> **WRITTEN INSTRUCTION**
Reproduce every entry below word for word, omitting the pictures.
===== DATA SUPPLIED =====
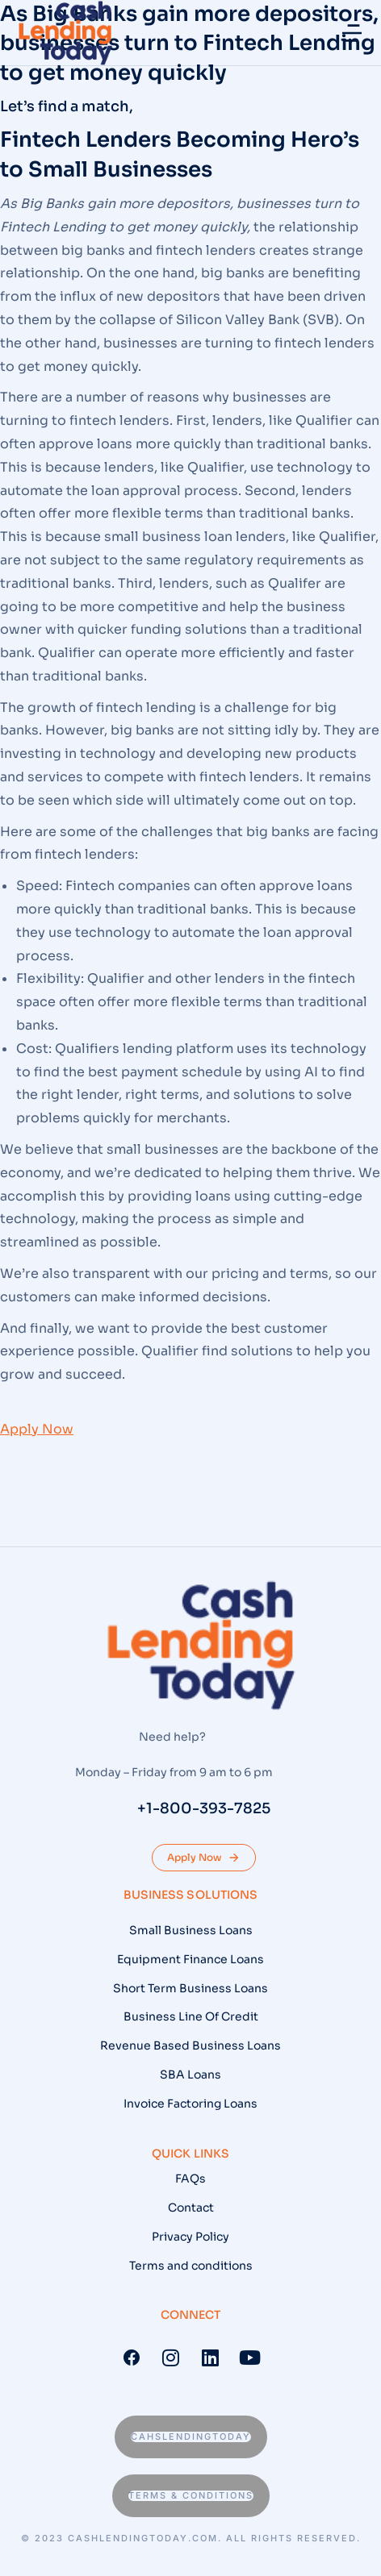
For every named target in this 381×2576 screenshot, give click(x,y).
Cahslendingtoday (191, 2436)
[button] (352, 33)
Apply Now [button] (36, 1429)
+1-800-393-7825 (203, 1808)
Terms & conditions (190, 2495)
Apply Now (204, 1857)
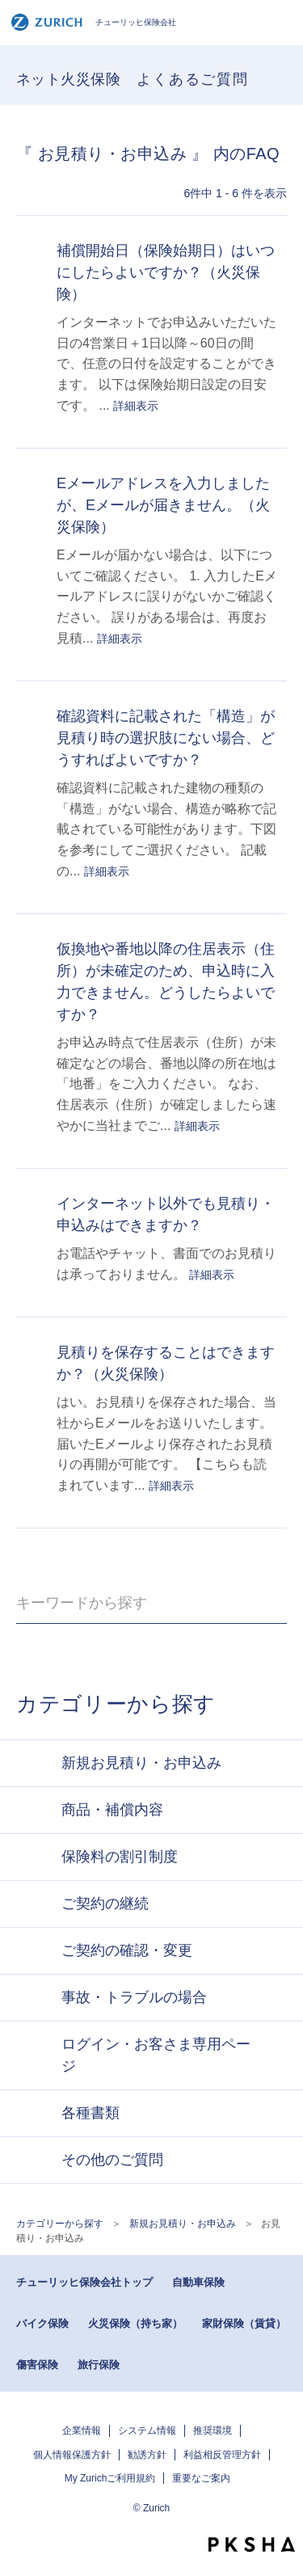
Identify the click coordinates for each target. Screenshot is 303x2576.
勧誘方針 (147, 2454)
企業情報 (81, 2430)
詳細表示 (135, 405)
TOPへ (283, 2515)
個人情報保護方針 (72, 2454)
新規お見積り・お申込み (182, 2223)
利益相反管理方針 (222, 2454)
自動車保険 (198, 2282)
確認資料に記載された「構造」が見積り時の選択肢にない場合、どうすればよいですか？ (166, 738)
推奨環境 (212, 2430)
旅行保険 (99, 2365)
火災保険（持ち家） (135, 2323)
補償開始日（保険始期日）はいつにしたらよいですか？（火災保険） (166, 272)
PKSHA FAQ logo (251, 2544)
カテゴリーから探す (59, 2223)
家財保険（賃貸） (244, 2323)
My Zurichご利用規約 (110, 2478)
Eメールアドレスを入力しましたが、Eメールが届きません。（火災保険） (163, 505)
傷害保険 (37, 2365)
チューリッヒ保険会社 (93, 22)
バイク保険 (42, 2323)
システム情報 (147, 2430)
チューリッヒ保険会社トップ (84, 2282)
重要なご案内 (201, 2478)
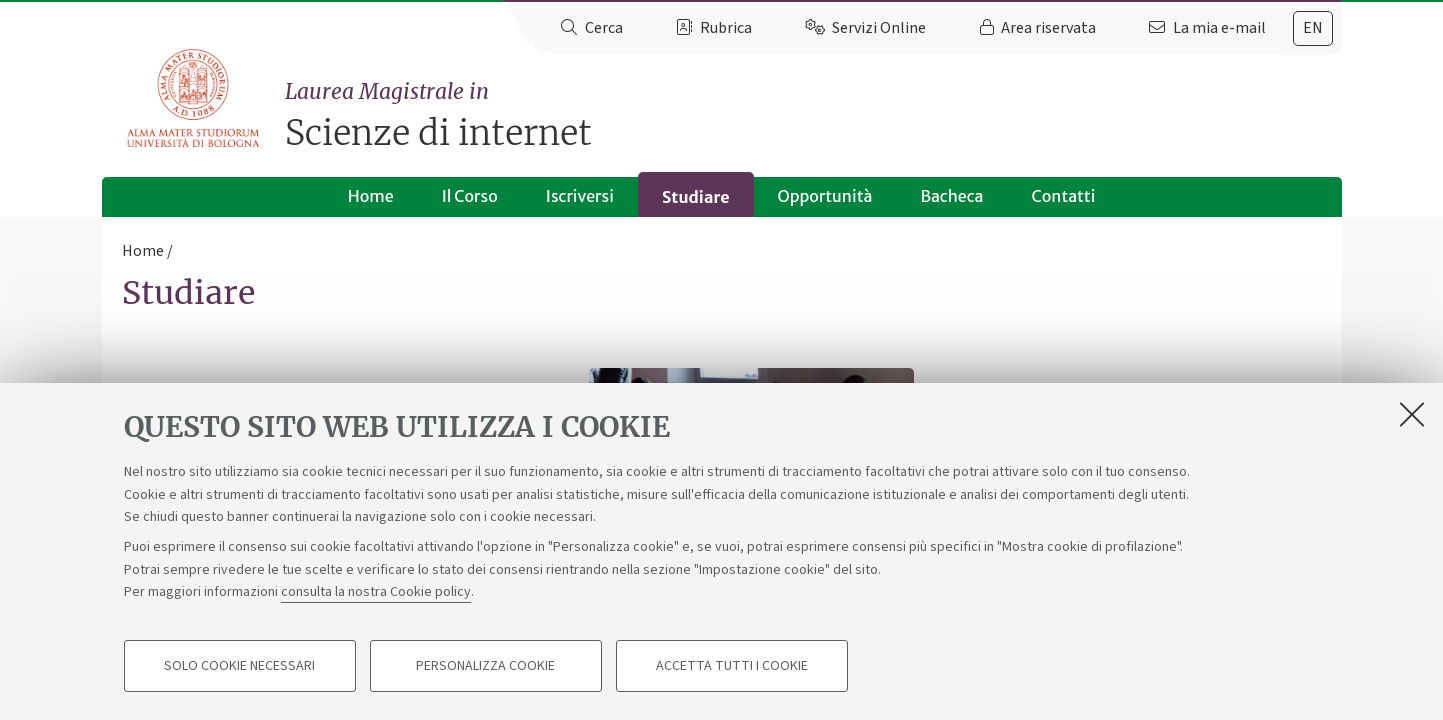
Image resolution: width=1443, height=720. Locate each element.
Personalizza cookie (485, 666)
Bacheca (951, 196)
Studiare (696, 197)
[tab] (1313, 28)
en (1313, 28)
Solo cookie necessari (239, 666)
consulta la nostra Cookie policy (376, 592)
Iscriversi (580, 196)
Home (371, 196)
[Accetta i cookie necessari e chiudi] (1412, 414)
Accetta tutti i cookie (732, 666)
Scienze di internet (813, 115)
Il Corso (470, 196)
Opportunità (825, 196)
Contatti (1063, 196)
=====
> **PROBLEM SOLUTION**
For every named target in this 381×2576 screenshot, give click(x,y).
Cahslendingtoday (191, 2436)
[button] (352, 33)
Apply Now [button] (36, 1429)
+1-800-393-7825 (203, 1808)
Terms & conditions (190, 2495)
Apply Now (204, 1857)
Identify the click coordinates for each target. Screenshot is 303x2576.
勧誘方針 (147, 2454)
企業情報 (81, 2430)
詳細表示 (135, 405)
TOPへ (283, 2515)
個人情報保護方針 (72, 2454)
新規お見積り・お申込み (182, 2223)
利益相反管理方針 (222, 2454)
自動車保険 (198, 2282)
確認資料に記載された「構造」が見積り時の選択肢にない場合、どうすればよいですか？ (166, 738)
推奨環境 (212, 2430)
旅行保険 (99, 2365)
火災保険（持ち家） (135, 2323)
補償開始日（保険始期日）はいつにしたらよいですか？（火災保険） (166, 272)
PKSHA FAQ logo (251, 2544)
カテゴリーから探す (59, 2223)
家財保険（賃貸） (244, 2323)
My Zurichご利用規約 (110, 2478)
Eメールアドレスを入力しましたが、Eメールが届きません。（火災保険） (163, 505)
傷害保険 (37, 2365)
チューリッヒ保険会社 (93, 22)
バイク保険 (42, 2323)
システム情報 (147, 2430)
チューリッヒ保険会社トップ (84, 2282)
重要なご案内 (201, 2478)
Image resolution: width=1443, height=720. Locate each element.
Personalizza cookie (485, 666)
Bacheca (951, 196)
Studiare (696, 197)
[tab] (1313, 28)
en (1313, 28)
Solo cookie necessari (239, 666)
consulta la nostra Cookie policy (376, 592)
Iscriversi (580, 196)
Home (371, 196)
[Accetta i cookie necessari e chiudi] (1412, 414)
Accetta tutti i cookie (732, 666)
Scienze di internet (813, 115)
Il Corso (470, 196)
Opportunità (825, 196)
Contatti (1063, 196)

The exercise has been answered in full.